What we have seen yesterday was the mirror image of what was witnessed on Saturday. If the budget fall was unexpected and came out of nowhere, what happened yesterday was also unexpected and came from nowhere. A 300 point fall was matched by 270 point rise and 310 points rise if you take Monday also into consideration. Now we are at where we were when the budget started.
Coronavirus scare seems to have reduced a bit as US markets rallied 400 plus points yesterday and NASDAQ hit an all-time high. Now the talks of all-time high are back now. Asian markets are all in the positive territory today morning with Nikkei up 250 points and Hong Kong up 200 points. Even Brent crude also fell and Brent crude for a while went below 54 dollars but now it is trading at 54.4 dollars which could be very positive for us.
On the domestic front, Nirmala Sitharaman could be smiling seeing the market move as Nifty gained close to 300 points, Sensex over 900 and Bank Nifty almost 650 points. She has always been maintaining that once FIIs understand and digest the budget you can see a reversal and that has happened.
The big news that might have triggered this rally is also the manufacturing PMI for January that came in at 55.3 vs estimated 52.7 levels and 52.8 seen in December 2019. This 55.3 is the highest in the last 8 years and that puts to rest many fears of manufacturing slowdown. Technically, we have formed a base at 200dma and have decisively conquered 100dma of 11830 and now the next level to conquer is the 50 and 20 dma which coincide at 12120-12140 range and that is going to be a big challenge for Nifty in next couple of days.
On the derivatives front, yesterday saw a huge short-covering rally once Nifty has crossed the 11850 mark but the overall long positions are still at 21% indicating that there are still a lot of shorts that need to be taken out. Nifty Futures saw a buying of 607 Cr yesterday and if we look at the options market it is very bullish as Nifty PCR went up from 0.91 to 1.24 mark. Many shorts were added on the put side and unwinding was seen on the calls side.
11900 put added 20.7 lakh positions and 11800 and 11850 puts added 17.2 and 11.8 lakh positions respectively. 11800 now has the highest OI on the put side putting a cap on the downside, while on upside 14 lakh positions were unwound at 11800 call and 12000 call shed 7.2 lakh positions and that brings 12200 call as strike with highest OI making 11800-12200 as a range for tomorrow’s expiry.

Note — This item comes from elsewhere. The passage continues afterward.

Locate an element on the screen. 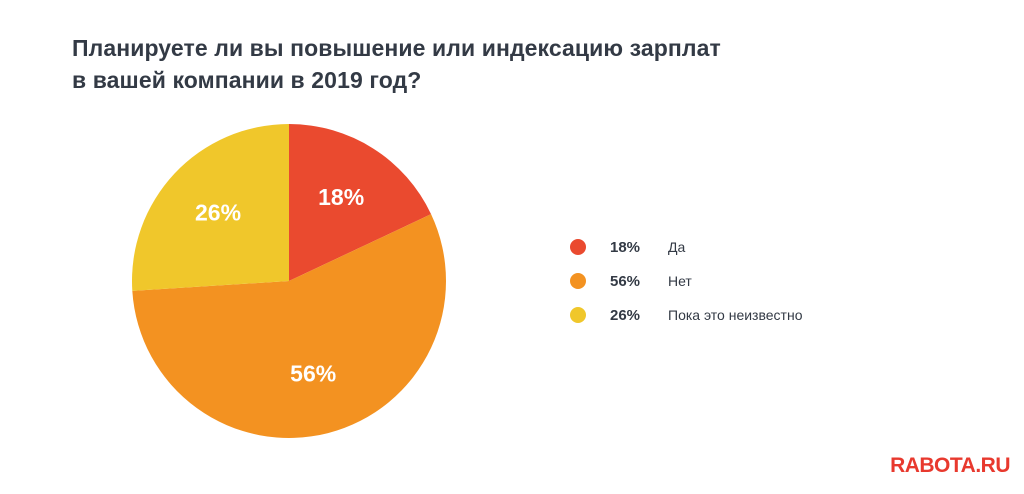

What is the Nifty call for the day?
Yesterday was a complete reverse of Saturday and all those who were holding their positions from Saturday’s downfall would now have come to the budget day morning level. Still, a lot of ground needs to be recovered and that is the Coronavirus fall, that took Nifty from 12430 to under 12000. This will take some more time but as of today, things look positive with Asian markets in complete green.
We are likely to open flat around 11950-11980 mark and initially, 12000 might offer some resistance but if it is taken out then 12120-12140 would be the next target. So, the trade for the day is to go long if Nifty consolidates to 11950 mark with 12030-12050 as the first target. Nifty might find its support at 11900-11920 mark if there is consolidation.